**Input data**
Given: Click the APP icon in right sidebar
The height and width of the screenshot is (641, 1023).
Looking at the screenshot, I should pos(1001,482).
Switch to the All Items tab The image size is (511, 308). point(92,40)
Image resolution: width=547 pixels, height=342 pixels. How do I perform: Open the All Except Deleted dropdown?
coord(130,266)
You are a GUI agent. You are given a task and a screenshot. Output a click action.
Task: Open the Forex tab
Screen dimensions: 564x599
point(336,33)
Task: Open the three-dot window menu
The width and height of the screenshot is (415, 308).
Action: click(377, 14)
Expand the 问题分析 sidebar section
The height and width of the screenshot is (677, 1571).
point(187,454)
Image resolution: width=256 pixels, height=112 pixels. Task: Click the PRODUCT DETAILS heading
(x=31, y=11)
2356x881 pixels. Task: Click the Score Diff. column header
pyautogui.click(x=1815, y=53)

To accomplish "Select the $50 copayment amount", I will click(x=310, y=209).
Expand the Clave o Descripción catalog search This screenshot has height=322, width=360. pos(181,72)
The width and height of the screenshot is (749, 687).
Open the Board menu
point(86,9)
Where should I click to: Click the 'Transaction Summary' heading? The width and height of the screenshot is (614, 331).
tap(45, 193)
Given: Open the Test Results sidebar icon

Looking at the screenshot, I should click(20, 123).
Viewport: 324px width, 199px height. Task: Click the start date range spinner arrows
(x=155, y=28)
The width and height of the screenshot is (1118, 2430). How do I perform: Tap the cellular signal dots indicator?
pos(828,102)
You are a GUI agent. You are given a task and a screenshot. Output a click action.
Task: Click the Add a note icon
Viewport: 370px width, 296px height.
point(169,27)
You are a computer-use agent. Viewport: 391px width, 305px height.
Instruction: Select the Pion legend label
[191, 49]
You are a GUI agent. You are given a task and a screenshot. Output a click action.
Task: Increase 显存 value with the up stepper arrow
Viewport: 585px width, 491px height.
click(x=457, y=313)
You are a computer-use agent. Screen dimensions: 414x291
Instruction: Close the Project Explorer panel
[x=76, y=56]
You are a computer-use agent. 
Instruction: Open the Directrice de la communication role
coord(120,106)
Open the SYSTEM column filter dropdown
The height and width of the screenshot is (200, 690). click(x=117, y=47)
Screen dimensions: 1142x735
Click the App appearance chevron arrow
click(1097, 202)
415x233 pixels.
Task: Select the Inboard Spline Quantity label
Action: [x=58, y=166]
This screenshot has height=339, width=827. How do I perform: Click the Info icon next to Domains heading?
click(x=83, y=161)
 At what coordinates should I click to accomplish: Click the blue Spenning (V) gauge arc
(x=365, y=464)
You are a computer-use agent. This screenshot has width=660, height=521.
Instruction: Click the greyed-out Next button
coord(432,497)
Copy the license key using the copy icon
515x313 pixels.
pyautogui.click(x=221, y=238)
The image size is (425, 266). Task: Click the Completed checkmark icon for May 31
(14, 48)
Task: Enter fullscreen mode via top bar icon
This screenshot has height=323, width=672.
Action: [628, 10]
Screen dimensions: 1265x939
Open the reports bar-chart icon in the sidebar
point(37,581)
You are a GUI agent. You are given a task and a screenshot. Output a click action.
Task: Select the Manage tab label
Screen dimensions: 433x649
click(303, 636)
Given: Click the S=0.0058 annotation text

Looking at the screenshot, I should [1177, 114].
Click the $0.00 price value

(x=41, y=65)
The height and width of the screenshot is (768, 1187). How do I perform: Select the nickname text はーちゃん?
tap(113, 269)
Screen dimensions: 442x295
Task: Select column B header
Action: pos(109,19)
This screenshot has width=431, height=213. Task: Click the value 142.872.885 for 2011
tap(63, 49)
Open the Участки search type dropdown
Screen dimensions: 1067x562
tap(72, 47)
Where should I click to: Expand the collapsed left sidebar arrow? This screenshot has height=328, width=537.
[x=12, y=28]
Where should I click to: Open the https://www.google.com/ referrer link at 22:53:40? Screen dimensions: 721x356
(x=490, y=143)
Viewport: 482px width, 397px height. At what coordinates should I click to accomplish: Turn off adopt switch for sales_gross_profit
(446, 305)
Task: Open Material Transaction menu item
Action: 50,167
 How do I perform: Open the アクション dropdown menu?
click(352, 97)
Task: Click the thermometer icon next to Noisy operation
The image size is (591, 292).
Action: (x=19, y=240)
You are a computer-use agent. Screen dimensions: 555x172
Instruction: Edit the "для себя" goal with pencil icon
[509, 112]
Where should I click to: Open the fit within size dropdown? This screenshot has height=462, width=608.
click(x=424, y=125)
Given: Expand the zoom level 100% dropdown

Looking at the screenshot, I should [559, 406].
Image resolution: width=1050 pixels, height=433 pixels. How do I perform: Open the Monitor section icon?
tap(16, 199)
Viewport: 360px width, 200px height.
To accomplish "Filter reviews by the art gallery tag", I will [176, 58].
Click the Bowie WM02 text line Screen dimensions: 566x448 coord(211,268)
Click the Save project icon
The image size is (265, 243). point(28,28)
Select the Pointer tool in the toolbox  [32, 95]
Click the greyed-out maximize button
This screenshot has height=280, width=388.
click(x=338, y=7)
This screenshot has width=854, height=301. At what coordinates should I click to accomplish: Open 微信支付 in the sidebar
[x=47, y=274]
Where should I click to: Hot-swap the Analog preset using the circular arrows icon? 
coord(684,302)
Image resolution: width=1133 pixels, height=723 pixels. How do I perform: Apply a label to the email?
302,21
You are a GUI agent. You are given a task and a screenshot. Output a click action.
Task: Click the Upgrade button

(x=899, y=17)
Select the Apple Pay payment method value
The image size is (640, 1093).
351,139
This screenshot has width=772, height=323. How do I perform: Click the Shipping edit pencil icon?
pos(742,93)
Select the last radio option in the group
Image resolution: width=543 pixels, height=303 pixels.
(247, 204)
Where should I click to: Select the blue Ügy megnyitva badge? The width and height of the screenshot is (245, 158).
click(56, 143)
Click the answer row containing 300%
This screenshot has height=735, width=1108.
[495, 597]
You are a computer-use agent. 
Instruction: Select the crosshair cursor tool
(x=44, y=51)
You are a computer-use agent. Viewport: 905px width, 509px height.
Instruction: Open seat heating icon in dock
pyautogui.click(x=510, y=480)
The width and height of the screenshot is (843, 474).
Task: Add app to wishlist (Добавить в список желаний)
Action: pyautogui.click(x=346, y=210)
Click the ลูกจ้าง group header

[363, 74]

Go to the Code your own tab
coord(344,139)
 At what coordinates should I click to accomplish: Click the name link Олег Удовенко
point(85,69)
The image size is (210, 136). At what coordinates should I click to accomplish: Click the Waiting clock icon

**Task objective**
One number makes up the answer: the number of lines among the entries that include the word "computer".

**Your response**
7